これまでのコラムで、随所でIoTという言葉を取り上げてきましたが、「これなんて読むんですか? ロト?」などと言っている人もいるくらい、IoTに対する理解、浸透は進んでいません。また、言葉の意味やおおよその概念は知っていても、具体的なイメージが持てている人は少ないのではないでしょうか。もののインターネットと言われて余計分からなくなってしまうかもしれません。おそらくインターネットが出始めの頃、これからはユビキタス(インターネットでいつでもどこでも繋がることができる世界)の時代だ、と言われて、多くの人が「インターネット? ユビキタス? 何のことだろう?」と不思議に思ったのと同じような感覚でしょうか。

以前にも説明しましたが、IoTはすべてのモノがインターネットとつながることによって、そこから様々な新しいサービスやシステムが生まれ、社会がより快適で便利になるのではと期待されている技術です。私がこのコラムで改めて強く述べておきたいことは、「IoTとこれからの電力・エネルギー産業」には非常に密接な関係があり、これからの電力・エネルギービジネスは、IoT抜きには語れない、ということです。

これは少し産業分野の話になりますが、以前、元グーグル米国本社副社長でエネルギー流通事業会社エナリスの村上憲郎会長とお話ししたとき、村上さんは「電力業界、電力ビジネスは〝最初のIoTの練習場〟。VPP(仮想発電所)は明らかにIoTの突破口であり、IoTの歴史において、おそらく最初の大きな事例になるはず」とおっしゃっていました。   私は、なるほど「IoTの練習場」とは面白い言い方をされるな、と思いましたが、確かにスマートメーターを中心に電力ビジネスがデジタル化に向かう中、IoTの練習場という言葉はこれからの電力業界を言い表すのにぴったりな表現ではないでしょうか。

また村上さんはこうもおっしゃっています。

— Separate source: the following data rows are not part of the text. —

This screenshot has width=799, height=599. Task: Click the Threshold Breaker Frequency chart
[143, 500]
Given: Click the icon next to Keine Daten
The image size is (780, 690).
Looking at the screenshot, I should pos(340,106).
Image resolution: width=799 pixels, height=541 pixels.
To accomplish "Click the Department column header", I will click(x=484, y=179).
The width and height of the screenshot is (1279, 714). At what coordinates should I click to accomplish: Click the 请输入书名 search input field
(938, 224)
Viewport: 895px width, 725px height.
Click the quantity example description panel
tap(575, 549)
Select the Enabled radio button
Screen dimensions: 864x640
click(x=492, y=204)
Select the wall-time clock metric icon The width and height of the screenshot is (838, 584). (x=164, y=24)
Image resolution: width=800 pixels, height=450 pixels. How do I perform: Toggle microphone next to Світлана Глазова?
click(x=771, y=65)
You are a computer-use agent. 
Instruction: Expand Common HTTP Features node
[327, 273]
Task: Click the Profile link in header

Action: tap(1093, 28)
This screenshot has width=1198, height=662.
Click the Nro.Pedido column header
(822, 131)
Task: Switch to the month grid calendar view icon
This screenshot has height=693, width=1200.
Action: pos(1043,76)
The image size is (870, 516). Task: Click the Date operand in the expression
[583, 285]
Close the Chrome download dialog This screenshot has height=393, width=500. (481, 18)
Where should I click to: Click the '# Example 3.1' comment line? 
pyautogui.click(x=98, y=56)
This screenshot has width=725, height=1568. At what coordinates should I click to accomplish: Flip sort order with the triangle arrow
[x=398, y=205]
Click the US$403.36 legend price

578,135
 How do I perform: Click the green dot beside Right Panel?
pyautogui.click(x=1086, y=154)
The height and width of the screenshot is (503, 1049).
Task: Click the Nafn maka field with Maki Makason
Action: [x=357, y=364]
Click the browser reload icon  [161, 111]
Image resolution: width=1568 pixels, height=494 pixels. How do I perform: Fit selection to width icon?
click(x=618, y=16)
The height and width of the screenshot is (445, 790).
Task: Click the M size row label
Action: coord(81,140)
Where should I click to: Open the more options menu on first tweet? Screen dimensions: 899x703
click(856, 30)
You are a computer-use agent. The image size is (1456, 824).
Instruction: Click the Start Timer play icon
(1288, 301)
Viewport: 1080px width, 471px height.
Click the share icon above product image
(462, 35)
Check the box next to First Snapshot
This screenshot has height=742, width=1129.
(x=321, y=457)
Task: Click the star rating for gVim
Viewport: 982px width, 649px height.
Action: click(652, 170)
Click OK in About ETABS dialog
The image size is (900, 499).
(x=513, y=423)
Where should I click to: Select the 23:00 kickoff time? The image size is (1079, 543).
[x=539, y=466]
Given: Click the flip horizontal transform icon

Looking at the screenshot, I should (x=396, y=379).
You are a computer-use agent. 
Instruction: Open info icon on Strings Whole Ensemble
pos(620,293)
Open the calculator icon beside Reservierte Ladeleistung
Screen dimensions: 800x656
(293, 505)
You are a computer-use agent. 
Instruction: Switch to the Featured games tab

「インターネットでものを制御するということの先駆けは、この電力システム改革の中で始まるといっても過言ではないでしょう。これからの世界経済の覇権を握る上で鍵になるのは間違いなくIoTで、2020年代に必ず乗り込んでくるアップル、アマゾン、グーグル、テスラ(テスラ・モーターズ)などとの戦いは第4次産業革命の戦いになります。この時に日本の中心を担うのが電力業界です」(『3時間でわかる これからの電力業界』/グーテンブックより)IoTの視点から見ても、電力産業には今後大きな期待が寄せられているというわけです。

電気は「運ぶ産業」から「情報産業」へ

ある予測によると、今から15年後か20年後には、インターネットと繋がっているモノの数が現在の約3000倍になるそうです。この3000倍という数字が果たしてどれくらいすごいのか、なかなかイメージがしにくいと思いますが、今、みなさんの身の回りでインターネットとつながっているものを挙げてくださいと聞いたら、スマートフォン、パソコン、タブレット、ゲーム機などだいたい3~5個くらいでしょう。それが3000倍になるということは、今、あなたが持っているもの、家にあるものほぼすべて、たとえば服や靴、カバン、メガネ、筆記用具、財布、本、家電や家具、トイレ、お風呂などがすべてインターネットとつながるイメージでしょうか。

IoTで多くの所持品がインターネット(クラウドコンピューティング)につながって、所持品に取り付けられたセンサーから様々なデータが取得されます。と同時に、すべてのものが電気を使用することになるので、スマートメーターなどの機器を介してすべてのものの電気利用データも取得でき、電気利用状況が「見える化」されます。ちなみに、ここで重要になってくるのが「フォグコンピューティング」と呼ばれる、今まで以上に大量のデータを処理できる新しいコンピュータ技術です。これは、クラウド(雲)とデバイスの間での情報の行き来をさらに高度化するためのコンピュータ技術で、雲よりも一段デバイスに近いために「フォグ(霧)」と呼ばれているのですが、今後のIoTに欠かせない技術として注目していくべきでしょう。